Si l'on s'en tient donc à ces arguments, le CPE ne vaut pas grand chose. Il devrait même, comme le disent les étudiants, augmenter la précarité de ceux qui auraient autrement trouvé un emploi en CDI.
Mais cela amène une autre question. Les jeunes qui entrent sur le marché du travail sont-ils aujourd'hui recrutés avec des CDI? La réponse est, malheureusement, plus souvent : non. Le CPE peut-il remplacer ces formes plus traditionnelles de précarité? Si c'était le cas, si les employeurs le préféraient au CDD et à l'intérim, ce serait sans doute un progrès. CDD et intérim sont des contrats de travail à échéance, dans lesquelles la rupture est programmée. Le salarié qui arrive en fin de contrat n'a rien à dire : il doit partir. Et même si sa hiérarchie directe est satisfaite de lui, elle ne peut pas faire grand chose. Elle peut tout au plus demander à la Direction des Ressources Humaines de lui proposer un nouveau CDD. Mais on sait qu'on ne peut les multiplier. Avec le CPE, il en irait sans doute autrement. Au bout de deux ans, la transition se ferait discrètement, insensiblement, sans que personne ne s'en rende compte. Ce serait donc un progrès, mais un petit progrès. Si emplois créés il y a, ils se feraient sur ces CDD qu'on regrette de voir partir, qu'on aurait gardé si… Autrement dit : le CEP n'a d'intérêt que s'il se substitue au CDD. Il aurait été tellement plus simple de supprimer ce contrat qui contribue directement au chômage des jeunes et moins jeunes. Et l'on aurait évité cette absurdité qu'est un licenciement sans motif ni entretien préalable. Comment peut-on justifier qu'un employeur qui se sépare d'un salarié ne le recoive pas pour lui expliquer ses raisons?
Je traite plus en détail du CPE dans cette chronique radiophonique.

1 commentaire:

Anonyme a dit…

Le chômage des - de 26 ans sans qualifications est actuellement de 40% : c'est dire à quel point ils sont aujourd'hui dans une situation de précarité insupportable sans beaucoup d'espoir d'un avenir meilleur. Le CPE est pour eux une chance car il leur permettra de démontrer que malgré leur bagage limité, ils peuvent faire de l'excellent boulot.
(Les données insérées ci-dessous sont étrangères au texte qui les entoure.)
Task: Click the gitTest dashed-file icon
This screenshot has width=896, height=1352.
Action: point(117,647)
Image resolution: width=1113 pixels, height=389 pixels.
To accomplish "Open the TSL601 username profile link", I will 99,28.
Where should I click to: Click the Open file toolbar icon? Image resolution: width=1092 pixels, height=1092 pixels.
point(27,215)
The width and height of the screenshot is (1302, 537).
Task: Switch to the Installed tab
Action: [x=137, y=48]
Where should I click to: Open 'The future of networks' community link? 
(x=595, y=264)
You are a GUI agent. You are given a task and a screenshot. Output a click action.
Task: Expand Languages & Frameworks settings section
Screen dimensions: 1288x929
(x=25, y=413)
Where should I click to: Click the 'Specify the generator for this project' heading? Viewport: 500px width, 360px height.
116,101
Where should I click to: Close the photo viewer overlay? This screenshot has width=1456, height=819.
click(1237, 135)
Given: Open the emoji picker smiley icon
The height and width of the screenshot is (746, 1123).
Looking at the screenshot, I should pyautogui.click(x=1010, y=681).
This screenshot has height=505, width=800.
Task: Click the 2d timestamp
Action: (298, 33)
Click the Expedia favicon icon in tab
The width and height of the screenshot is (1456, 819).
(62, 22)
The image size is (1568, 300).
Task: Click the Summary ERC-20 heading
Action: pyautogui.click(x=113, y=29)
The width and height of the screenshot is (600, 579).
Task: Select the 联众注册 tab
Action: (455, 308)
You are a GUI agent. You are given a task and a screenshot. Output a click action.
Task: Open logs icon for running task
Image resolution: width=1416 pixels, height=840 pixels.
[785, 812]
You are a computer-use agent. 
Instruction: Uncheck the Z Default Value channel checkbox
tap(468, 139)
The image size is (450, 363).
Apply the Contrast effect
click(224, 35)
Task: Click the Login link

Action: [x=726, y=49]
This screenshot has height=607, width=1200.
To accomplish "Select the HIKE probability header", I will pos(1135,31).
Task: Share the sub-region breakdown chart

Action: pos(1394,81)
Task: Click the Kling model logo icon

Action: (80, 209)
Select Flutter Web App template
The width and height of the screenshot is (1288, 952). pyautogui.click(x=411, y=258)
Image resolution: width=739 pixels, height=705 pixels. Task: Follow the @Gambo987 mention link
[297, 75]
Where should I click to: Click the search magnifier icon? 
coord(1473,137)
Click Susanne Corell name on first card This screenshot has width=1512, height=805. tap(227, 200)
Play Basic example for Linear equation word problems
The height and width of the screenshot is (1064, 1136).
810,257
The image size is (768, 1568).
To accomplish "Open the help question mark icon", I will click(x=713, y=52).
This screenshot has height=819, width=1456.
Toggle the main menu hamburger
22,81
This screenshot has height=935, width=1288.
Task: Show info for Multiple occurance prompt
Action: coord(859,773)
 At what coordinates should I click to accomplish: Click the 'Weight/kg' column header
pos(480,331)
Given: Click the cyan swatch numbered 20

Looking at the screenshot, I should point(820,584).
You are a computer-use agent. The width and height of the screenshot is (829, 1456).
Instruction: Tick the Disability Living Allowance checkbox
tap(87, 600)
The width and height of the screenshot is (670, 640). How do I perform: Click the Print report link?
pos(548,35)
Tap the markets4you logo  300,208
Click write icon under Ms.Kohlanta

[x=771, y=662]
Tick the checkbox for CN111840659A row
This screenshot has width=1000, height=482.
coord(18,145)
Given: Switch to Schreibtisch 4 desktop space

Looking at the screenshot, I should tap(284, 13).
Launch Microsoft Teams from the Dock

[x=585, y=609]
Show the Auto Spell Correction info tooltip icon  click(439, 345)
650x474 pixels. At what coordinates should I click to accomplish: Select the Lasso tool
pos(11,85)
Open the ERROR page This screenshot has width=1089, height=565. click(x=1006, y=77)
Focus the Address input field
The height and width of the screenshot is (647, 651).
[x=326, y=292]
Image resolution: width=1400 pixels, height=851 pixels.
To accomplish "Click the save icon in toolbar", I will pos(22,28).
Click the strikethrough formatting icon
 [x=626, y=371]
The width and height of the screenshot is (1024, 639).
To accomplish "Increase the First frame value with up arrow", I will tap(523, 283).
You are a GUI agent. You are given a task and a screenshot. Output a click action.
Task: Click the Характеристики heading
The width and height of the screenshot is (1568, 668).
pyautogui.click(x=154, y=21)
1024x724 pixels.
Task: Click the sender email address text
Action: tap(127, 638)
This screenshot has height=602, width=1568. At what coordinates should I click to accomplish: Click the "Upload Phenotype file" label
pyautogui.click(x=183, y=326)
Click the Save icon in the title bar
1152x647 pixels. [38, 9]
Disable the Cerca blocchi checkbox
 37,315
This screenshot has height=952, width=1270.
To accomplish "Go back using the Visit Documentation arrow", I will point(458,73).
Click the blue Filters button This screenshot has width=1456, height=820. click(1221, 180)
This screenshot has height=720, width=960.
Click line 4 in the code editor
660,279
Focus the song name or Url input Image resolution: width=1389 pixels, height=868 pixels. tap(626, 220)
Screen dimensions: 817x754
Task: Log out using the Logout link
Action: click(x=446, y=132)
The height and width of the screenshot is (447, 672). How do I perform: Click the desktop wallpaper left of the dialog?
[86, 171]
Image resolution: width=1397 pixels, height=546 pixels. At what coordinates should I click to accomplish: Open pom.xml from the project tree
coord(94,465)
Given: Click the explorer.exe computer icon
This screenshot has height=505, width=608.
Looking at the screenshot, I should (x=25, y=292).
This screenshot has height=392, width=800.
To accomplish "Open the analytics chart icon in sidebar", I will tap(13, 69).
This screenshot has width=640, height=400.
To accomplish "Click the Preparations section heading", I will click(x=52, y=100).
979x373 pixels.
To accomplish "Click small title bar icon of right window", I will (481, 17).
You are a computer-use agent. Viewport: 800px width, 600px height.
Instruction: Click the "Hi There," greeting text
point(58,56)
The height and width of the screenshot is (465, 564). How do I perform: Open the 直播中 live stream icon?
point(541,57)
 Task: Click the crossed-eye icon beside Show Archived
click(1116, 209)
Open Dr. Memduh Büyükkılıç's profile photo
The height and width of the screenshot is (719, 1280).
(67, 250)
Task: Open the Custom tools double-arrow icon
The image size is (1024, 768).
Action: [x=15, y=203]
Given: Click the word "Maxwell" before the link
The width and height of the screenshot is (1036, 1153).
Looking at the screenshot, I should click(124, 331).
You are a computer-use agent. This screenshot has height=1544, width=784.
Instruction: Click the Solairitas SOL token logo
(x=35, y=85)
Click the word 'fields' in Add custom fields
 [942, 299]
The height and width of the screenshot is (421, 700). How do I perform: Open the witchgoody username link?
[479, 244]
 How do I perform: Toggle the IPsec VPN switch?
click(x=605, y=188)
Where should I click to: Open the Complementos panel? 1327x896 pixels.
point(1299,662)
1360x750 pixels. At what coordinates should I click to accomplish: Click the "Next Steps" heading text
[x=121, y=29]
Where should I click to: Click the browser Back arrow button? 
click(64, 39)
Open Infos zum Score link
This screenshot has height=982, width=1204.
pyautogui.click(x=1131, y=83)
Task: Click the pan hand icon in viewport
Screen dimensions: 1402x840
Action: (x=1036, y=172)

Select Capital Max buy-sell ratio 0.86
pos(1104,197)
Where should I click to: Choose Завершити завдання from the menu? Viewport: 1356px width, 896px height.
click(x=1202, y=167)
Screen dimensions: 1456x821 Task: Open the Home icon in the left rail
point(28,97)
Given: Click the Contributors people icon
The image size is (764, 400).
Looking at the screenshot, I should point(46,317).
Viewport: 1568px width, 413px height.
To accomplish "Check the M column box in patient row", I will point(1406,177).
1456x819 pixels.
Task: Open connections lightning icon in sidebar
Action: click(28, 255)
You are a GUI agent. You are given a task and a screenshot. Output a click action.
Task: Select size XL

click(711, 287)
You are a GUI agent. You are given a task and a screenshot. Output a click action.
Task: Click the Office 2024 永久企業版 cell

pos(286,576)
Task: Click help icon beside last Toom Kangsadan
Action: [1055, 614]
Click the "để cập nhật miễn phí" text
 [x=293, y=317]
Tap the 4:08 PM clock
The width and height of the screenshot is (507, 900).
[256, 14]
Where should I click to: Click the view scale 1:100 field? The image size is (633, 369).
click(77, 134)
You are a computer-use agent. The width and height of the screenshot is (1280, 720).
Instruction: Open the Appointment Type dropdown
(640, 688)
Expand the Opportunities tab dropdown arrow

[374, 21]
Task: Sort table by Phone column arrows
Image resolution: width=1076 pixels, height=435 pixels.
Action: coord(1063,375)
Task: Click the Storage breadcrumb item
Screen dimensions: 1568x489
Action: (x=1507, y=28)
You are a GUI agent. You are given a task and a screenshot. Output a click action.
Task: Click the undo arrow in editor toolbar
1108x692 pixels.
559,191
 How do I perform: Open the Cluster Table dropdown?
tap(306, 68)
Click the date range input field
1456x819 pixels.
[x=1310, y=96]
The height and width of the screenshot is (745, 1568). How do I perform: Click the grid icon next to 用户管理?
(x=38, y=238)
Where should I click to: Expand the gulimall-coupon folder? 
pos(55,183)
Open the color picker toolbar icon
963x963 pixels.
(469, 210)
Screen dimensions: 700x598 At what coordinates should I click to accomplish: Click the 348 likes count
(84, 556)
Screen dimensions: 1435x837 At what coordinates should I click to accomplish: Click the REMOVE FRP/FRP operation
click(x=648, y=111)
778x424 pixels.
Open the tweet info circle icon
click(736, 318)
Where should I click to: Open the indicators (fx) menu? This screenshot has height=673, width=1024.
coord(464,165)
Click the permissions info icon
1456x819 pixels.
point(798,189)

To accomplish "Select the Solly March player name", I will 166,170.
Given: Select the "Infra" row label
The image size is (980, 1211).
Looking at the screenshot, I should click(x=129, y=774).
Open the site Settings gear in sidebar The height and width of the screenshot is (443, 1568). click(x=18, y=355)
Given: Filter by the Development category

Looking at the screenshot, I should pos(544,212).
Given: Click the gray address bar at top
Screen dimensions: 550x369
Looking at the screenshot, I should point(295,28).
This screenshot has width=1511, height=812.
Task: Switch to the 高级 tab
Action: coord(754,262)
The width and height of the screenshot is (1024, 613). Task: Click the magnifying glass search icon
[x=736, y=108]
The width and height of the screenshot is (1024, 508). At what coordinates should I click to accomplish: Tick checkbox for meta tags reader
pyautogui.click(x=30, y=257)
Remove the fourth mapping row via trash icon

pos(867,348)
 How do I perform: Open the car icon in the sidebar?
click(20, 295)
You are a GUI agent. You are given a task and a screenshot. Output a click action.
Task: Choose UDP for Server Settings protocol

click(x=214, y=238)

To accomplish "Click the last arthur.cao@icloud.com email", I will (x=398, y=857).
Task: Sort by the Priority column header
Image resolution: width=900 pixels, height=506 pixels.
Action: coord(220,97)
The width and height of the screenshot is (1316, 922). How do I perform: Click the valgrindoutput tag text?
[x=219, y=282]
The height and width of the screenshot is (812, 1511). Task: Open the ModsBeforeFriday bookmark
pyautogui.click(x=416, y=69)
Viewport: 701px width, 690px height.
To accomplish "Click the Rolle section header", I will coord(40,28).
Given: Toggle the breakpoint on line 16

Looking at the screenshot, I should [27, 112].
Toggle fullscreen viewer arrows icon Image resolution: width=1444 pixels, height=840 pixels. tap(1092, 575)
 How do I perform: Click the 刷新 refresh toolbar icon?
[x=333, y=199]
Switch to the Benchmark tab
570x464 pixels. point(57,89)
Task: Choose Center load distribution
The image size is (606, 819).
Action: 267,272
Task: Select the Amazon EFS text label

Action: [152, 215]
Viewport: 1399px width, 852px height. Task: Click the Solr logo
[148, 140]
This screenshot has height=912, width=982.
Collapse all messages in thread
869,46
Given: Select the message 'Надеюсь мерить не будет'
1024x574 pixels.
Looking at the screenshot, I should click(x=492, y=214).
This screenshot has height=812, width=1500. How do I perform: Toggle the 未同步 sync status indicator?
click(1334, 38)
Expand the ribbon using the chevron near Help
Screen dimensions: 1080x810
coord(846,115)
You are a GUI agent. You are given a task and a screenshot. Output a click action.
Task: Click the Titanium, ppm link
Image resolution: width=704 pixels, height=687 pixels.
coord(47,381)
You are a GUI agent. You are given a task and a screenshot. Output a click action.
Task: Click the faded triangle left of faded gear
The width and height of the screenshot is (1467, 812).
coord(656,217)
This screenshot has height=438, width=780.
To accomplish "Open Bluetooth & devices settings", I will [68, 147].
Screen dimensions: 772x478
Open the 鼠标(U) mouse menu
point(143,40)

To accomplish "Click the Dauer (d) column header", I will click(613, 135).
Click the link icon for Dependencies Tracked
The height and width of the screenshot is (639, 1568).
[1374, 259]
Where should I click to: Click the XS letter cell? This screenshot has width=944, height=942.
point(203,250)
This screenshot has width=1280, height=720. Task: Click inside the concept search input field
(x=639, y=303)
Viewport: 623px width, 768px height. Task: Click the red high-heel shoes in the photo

Par ailleurs les autres contrats (cdi, cdd) demeurent alors testons le CPE d'autant plus qu'en contrepartie de cette période de flexibilité pour l'entreprise (qui n'a notons le aucun intérêt à licencier tous les 10 jours !!!!) le droit au chômage est possible dès le 4e mois et le droit à la formation dès le 1er mois.